The World According to Garp, John Irving – 3.5 Stars

The World According to Garp is not my favorite John Irving book, but as it is the one that he’s arguably the most famous for, I’m going to start with it. I’ll say this straight out: I am a John Irving fan. He’s not perfect (criticisms will follow) but he’s ambitious and while he can be messy, the messiness often creates a beauty all its own.

This is definitely one of his messier books that works. Irving overall seems to have Stephen King Disease, an affliction that causes him to use a lot of words to tell a story that probably could have been told using half of them. I don’t think he’s nearly as bad as King in this regard, but there are bits in this book, for instance, which don’t seem to have a lot to do with the narrative except that Irving wanted to make some sort of commentary on current social issues (what about the Ellen Jamesians needed to be said that his mother wasn’t, for instance, already saying?).

Okay, I do have to get one huge criticism of Irving of mine out of the way; this reason, in fact, is why I couldn’t in the end give the book the full-on 4 stars. For whatever reason, John Irving is just really, really bad at drawing female characters. There’s a small bit of debate out there as to whether male writers can accurately portray female characters at all  (and vice versa) and to be honest I think that’s mostly bunk. I can think of lots and lots of male writers who do just fine understanding the “feminine psyche”, whatever that is. Irving is just not one of them. You kind of have to accept, going into his books, that pretty much all the female characters in there are going to be placeholders and 2-dimensional cut-outs while the males are interesting blends of bizarre idiosyncracies, horrible character issues, and just enough good things about them to make a good lot of them likeable.* I can understand that this could be off-putting for some, but, well… on the flip side, Margaret Atwood isn’t particularly good at drawing men and her books are pretty fantastic as well, so it’s not a fatal flaw in my mind.

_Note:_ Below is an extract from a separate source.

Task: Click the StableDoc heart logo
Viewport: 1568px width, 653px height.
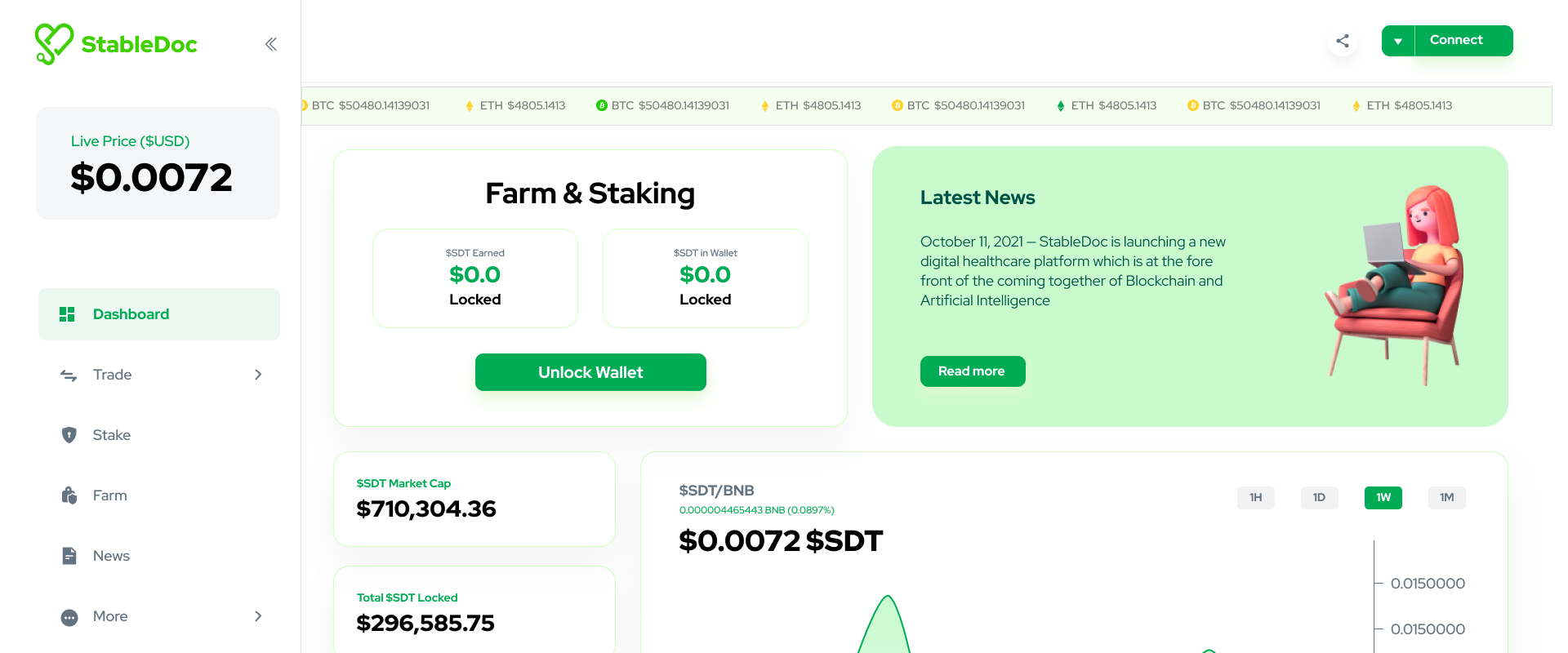Action: click(54, 44)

What you do get with Irving at his best is this almost Victorian tying up of loose ends in the plot wherein a whole bunch of seemingly unrelated things alluded to at various times somehow manage to combine themselves to create extreme scenes of tragedy. This is something Irving does to the point of absurdity in A Prayer For Owen Meany,** but in Garp the car scene – if you’ve read the book, you’ll know exactly what I’m talking about – is presaged at maybe 6 or 7 different points by little tics by Garp and his wife and the various antics of his children, many of which seemed so trivial that you may have glossed over them. It lends a sense of divine planning to his work, although I do have to say in the case of Garp my feelings on the heavy-handedness of this effect; it’s similar to how the movie Memento is at once brilliant and a bit overdone.

This book is more of a character study than anything else… well, it’s a lot of things, I guess. Garp defies any attempts to pigeonhole it. Anyway, my point here is that it’s not really a sports novel in any sense but at the same time there is a recurring meme with wrestling/judo being something that T.S. Garp alternately finds solace in and gets into trouble with, and then of course there’s the TG former Philadelphia Eagles tight end Roberta Muldoon. With a sprawling novel like this, there’s something for everybody, I guess.

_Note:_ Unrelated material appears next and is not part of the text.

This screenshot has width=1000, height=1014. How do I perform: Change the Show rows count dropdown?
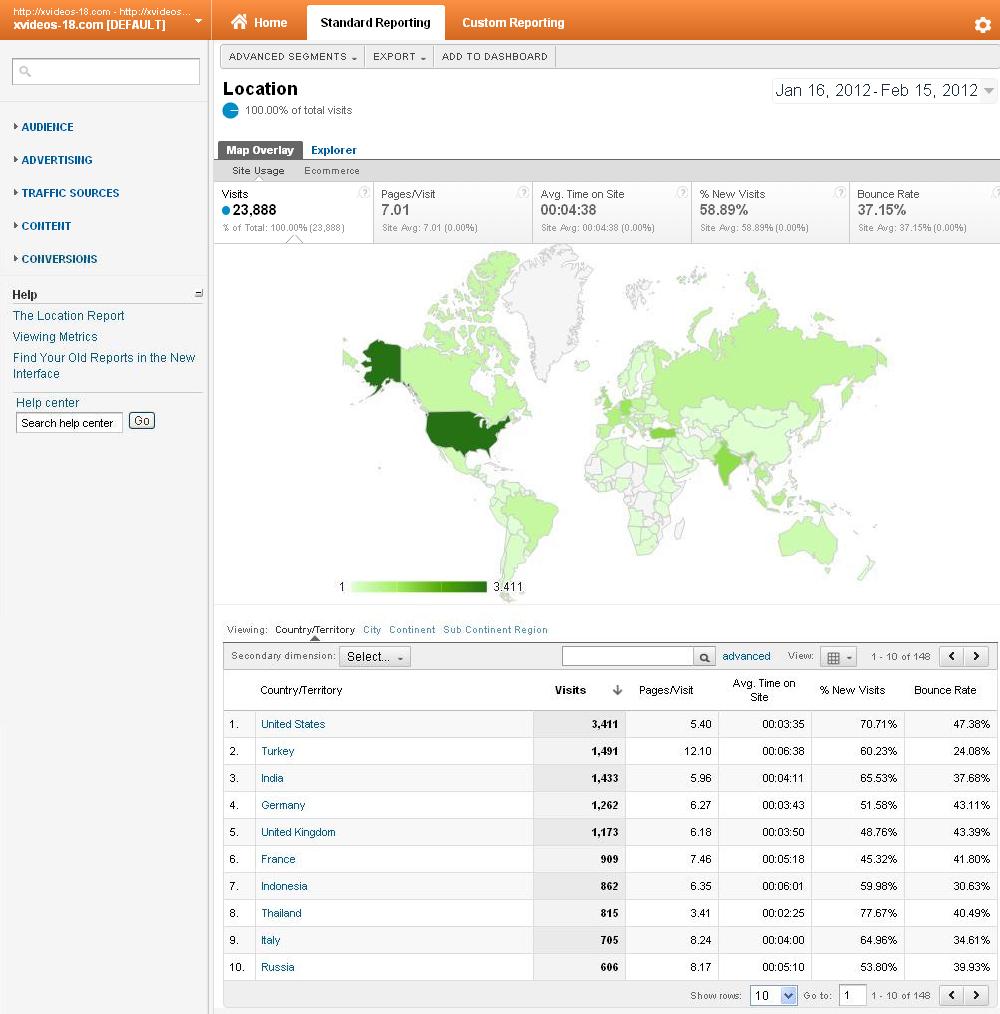pyautogui.click(x=774, y=995)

Speaking of having something for everyone, the book can be quite funny at times. You’ll want to watch this, as Irving is not always a comedian.He’s also acutely self-referential in his earlier work, a habit he loses later on for better or for worse.*** This book is a lot of peoples’ introduction to Irving, and I think that’s fair. It has all the oddball characters and neat plotting/theme stuff you expect from him, and most of his baggage is left behind for this. I guess you could get away with reading The Cider House Rules first, but that book, while overall a higher quality piece of work, doesn’t introduce you to the first half of Irving’s career the way Garp does.

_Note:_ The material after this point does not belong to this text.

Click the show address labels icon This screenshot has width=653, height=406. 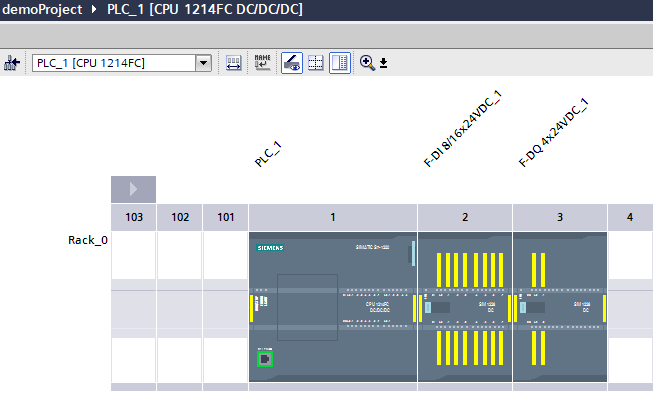[231, 63]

*One notable exception, I have to say, is the protagonist in A Widow For One Year. More on that book later… perhaps.

**And I even like A Prayer For Owen Meany… that’s how good of a writer Irving can be. Chances are strong I’ll talk about that book later so I’ll save my thoughts on it for later.

***Yeah… on the one hand I quite enjoyed the references to Setting Free the Bears and some of his other earlier books (I want to say that The Water-Method Man got a reference too); on the other hand, how many books have to be written where the protagonist is himself a writer? Write what you know, I get it. The problem is, the overwhelming majority of readers are not writers, don’t particularly care about writing except for the quality of the work produced, and are just as likely if not more likely to be attracted to a writer’s knowledge about non-writery things (for instance, while I was kind of “meh” on Garp’s career as a novelist, I thought his stuff on wrestling was really interesting).